There’s no doubt that most of you will recognize this charming face. In fact, you may be leaning forward in your chair screaming, “Why, yes! I do know that man, officer! He’s ‘Headset Vince’ the very heart and soul of the
ShamWoW!” And while your enthusiasm is quite commendable my good man or lady I must implore that you remain seated until we’ve reached the end of our journey.
Yes indeed this is “Headset Vince” more formally know as Vince Offer, and you are correct he is a part… nay… he is the essence of one of the best infomercials of our time: an ad for the
ShamWoW! It’s guaranteed to dry your dog and absorb everything from soda spilled underneath your carpet, to the souls of your children! But he sells more than the
ShamWoW he also stars in a commercial for the
Slap Chop, which features such enticing lines as “Stop having a boring life!” and “You’ll love my nuts!”

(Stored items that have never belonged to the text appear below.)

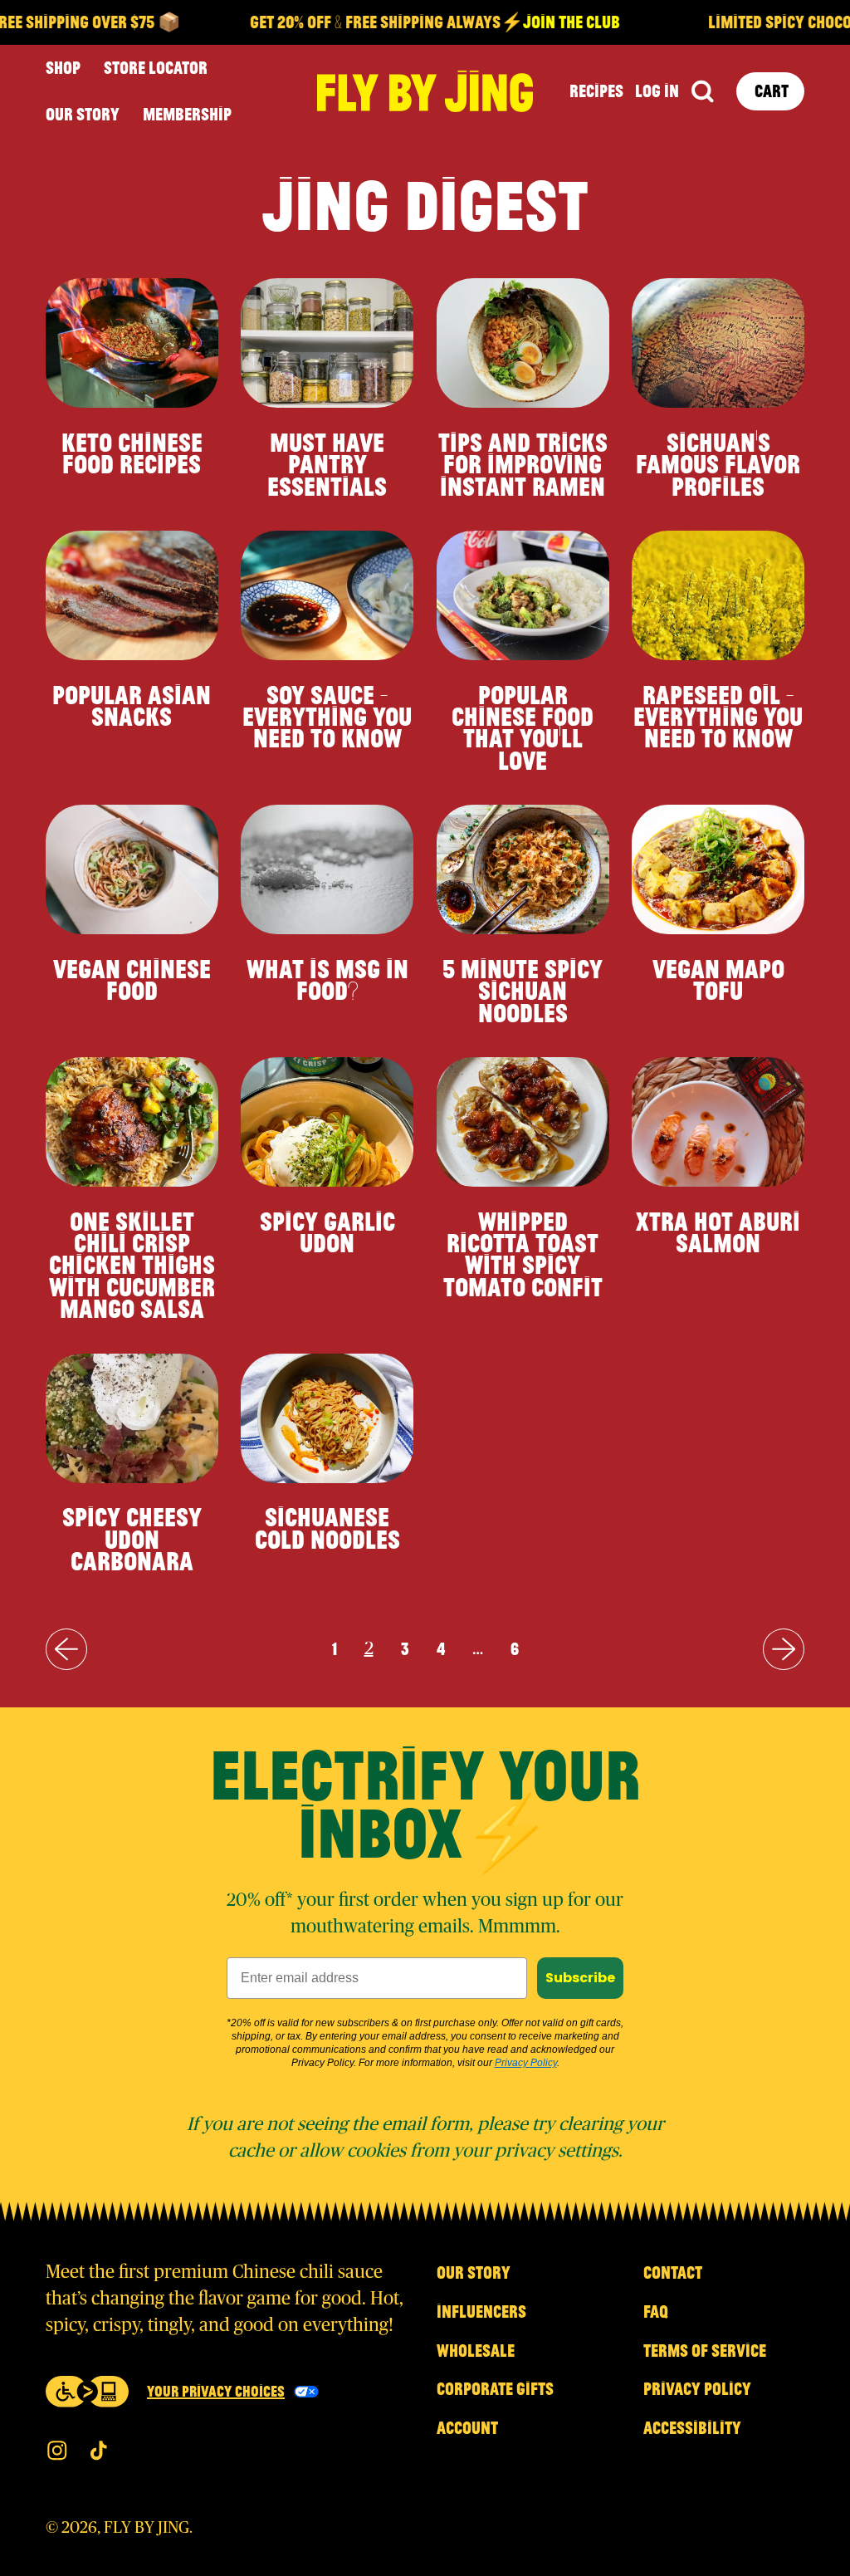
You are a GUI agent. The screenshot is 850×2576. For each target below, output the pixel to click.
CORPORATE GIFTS (495, 2388)
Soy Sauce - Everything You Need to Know (327, 716)
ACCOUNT (467, 2427)
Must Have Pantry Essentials (327, 464)
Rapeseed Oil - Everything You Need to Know (718, 716)
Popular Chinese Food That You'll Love (523, 727)
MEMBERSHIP (187, 114)
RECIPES (596, 90)
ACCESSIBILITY (692, 2427)
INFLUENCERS (481, 2311)
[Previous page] (66, 1649)
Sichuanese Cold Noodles (327, 1527)
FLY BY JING (146, 2528)
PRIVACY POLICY (697, 2388)
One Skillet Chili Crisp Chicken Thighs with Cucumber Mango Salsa (132, 1265)
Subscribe (580, 1977)
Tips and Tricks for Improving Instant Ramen (523, 464)
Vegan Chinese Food (132, 979)
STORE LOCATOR (156, 67)
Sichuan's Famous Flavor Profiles (718, 464)
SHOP (63, 67)
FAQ (655, 2311)
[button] (702, 92)
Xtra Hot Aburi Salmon (718, 1231)
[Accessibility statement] (87, 2391)
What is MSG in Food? (327, 979)
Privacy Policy (526, 2063)
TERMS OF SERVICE (704, 2350)
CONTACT (672, 2272)
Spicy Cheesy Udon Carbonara (132, 1538)
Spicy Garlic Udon (327, 1231)
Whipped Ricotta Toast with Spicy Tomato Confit (523, 1253)
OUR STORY (83, 114)
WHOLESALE (476, 2350)
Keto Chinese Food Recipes (132, 452)
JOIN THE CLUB (540, 22)
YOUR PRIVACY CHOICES (216, 2391)
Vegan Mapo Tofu (718, 979)
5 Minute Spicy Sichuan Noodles (522, 990)
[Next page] (783, 1649)
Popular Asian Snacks (131, 705)
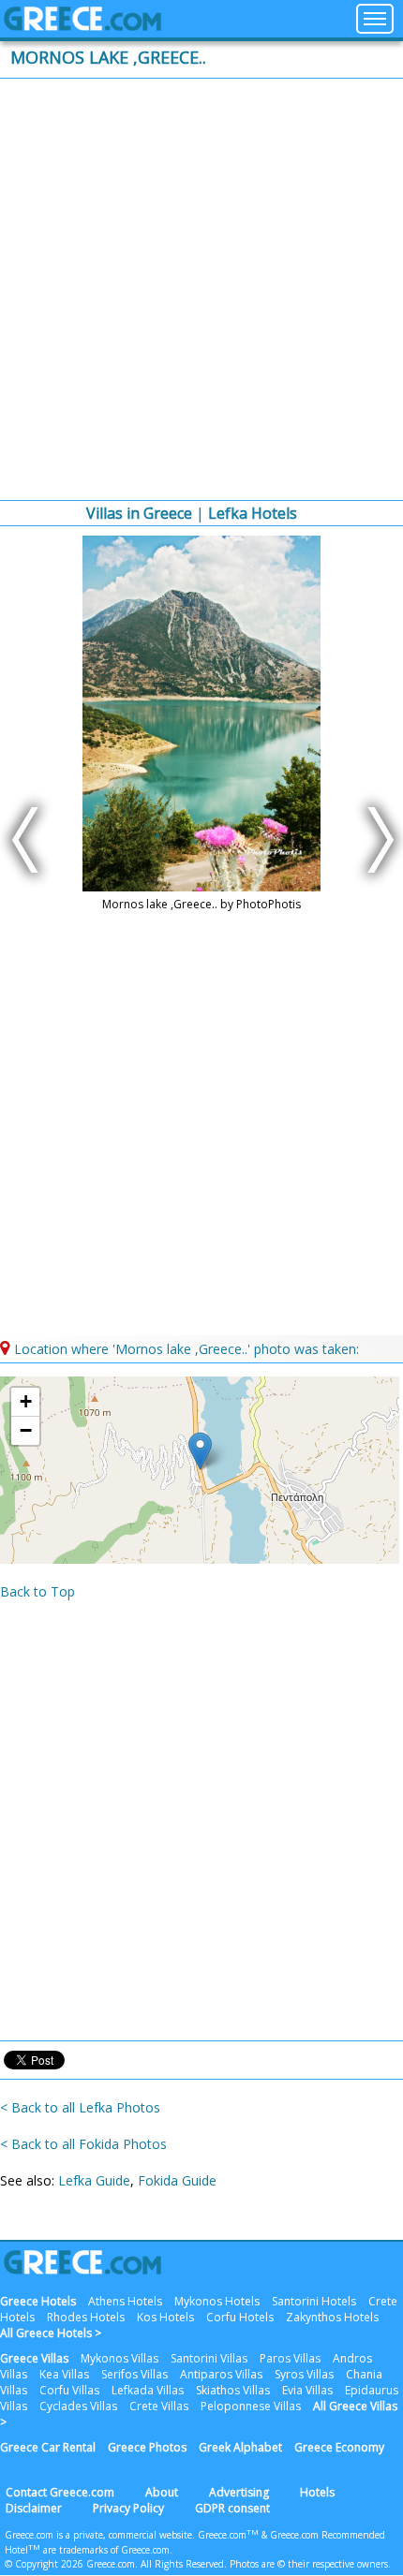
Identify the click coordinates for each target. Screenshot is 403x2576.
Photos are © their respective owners (309, 2563)
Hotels (317, 2492)
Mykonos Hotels (217, 2301)
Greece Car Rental (48, 2447)
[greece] (82, 26)
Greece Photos (147, 2447)
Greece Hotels (38, 2301)
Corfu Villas (69, 2390)
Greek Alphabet (240, 2447)
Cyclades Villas (78, 2406)
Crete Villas (158, 2406)
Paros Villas (290, 2358)
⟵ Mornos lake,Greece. (27, 840)
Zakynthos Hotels (332, 2317)
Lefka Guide (94, 2180)
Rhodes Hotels (86, 2317)
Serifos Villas (134, 2374)
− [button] (26, 1430)
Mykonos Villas (119, 2358)
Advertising (239, 2492)
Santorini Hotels (314, 2301)
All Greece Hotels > (50, 2333)
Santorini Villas (209, 2358)
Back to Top (37, 1591)
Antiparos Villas (221, 2374)
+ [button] (26, 1401)
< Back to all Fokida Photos (83, 2144)
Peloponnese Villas (251, 2406)
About (161, 2492)
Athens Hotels (125, 2301)
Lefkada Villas (148, 2390)
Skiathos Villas (233, 2390)
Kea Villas (64, 2374)
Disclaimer (34, 2508)
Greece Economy (339, 2447)
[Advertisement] (201, 289)
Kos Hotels (165, 2317)
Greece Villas (34, 2358)
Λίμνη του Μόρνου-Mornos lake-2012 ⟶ (375, 840)
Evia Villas (307, 2390)
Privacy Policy (128, 2508)
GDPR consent (232, 2508)
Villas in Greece (139, 513)
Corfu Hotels (240, 2317)
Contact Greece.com (60, 2492)
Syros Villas (304, 2374)
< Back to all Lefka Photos (80, 2107)
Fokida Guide (177, 2180)
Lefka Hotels (252, 513)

However, let us not be so blind as to think that Mr. Offer is confined to the four walls of our TV. Contrary to popular belief, his infomercials aren’t live, and he isn’t stuck in some bizarre hell where he is forced to repeatedly convince us that the “Germans make good stuff” (if this joke doesn’t make sense, ask a Jew!).
What you may not know is that he is a writer/director/comedian and the actual
owner of those two products. So what’re you thinking now? Maybe “how old is this guy?” (I know you weren’t thinking that, but if you think I care, you’re mistaken). I’m so glad you asked, because according to the infallible people over at Wikipedia he was born in 1964! You know what that means… or maybe you don’t, since like me you can’t subtract. Let’s see: Mr. Calculator says 2009 - 1964 = 45… HE’S FORTY-FUCKING-FIVE. I almost care enough to pray that they got the year wrong, simply because I don’t have the kind of energy he has
now; nor do I still want to be an obnoxious moron by the time I’ve hit my 40s (I thought that was a phase I was nearing the completion of).
Certainly
now you’re thinking that he must have done more than infomercials… and you’d be correct! Vince actually created “The Underground Comedy Movie,” which has been arguably one of the worst movies ever made. Unfortunately for Vince the movie wasn’t “hilarious and offensive” but entirely the latter. Not to mention that creating such an offensive film caused some problems with the Scientologists.
Oh… did I not mention? Vince was a member of the CoS, more commonly know as the Church of Scientology (more-more commonly know as what~the~fuck?). The Church found the movie despicable and Vince was tried in the Scientologist “Court” (some of you may have imagined me doing the bunny eared quotation marks with my hands as I said that, you’d be correct). All I know about his “hearing” is that Vince wasn’t told his charges, he was labeled as a criminal against Scientology, and one of the presiding officers of his “trial” (oop! Bunny ears again!) was a 14-year-old boy (couldn’t they have let his balls drop first?). The enterprise with which Vince was funding his movie had a great number of scientologist employees who fled the company upon learning of his criminal status, leaving Vince broke and traumatized.
In short,
Headset Vince has now pitted himself against Scientology and has been taking legal action against the entire organization since 2004. The best part is that he’s been using all the money he’s made from his infomercials and movie to fight those assholes. The worst part is that he isn’t using the
Slap Chop on their faces.
So what am I telling you? I’m telling you to head on over to Wegman’s. Splurge that $19.99 on a pack of
ShamWoWs (BEWARE OF IMITATORS), pick up the good fight against scientology, and go home confident that your purchase will go towards two of the most epic battles of our time:
Headset Vince vs. Scientology, and You vs.
The vast amount of beer you spilt on the rug in the living room.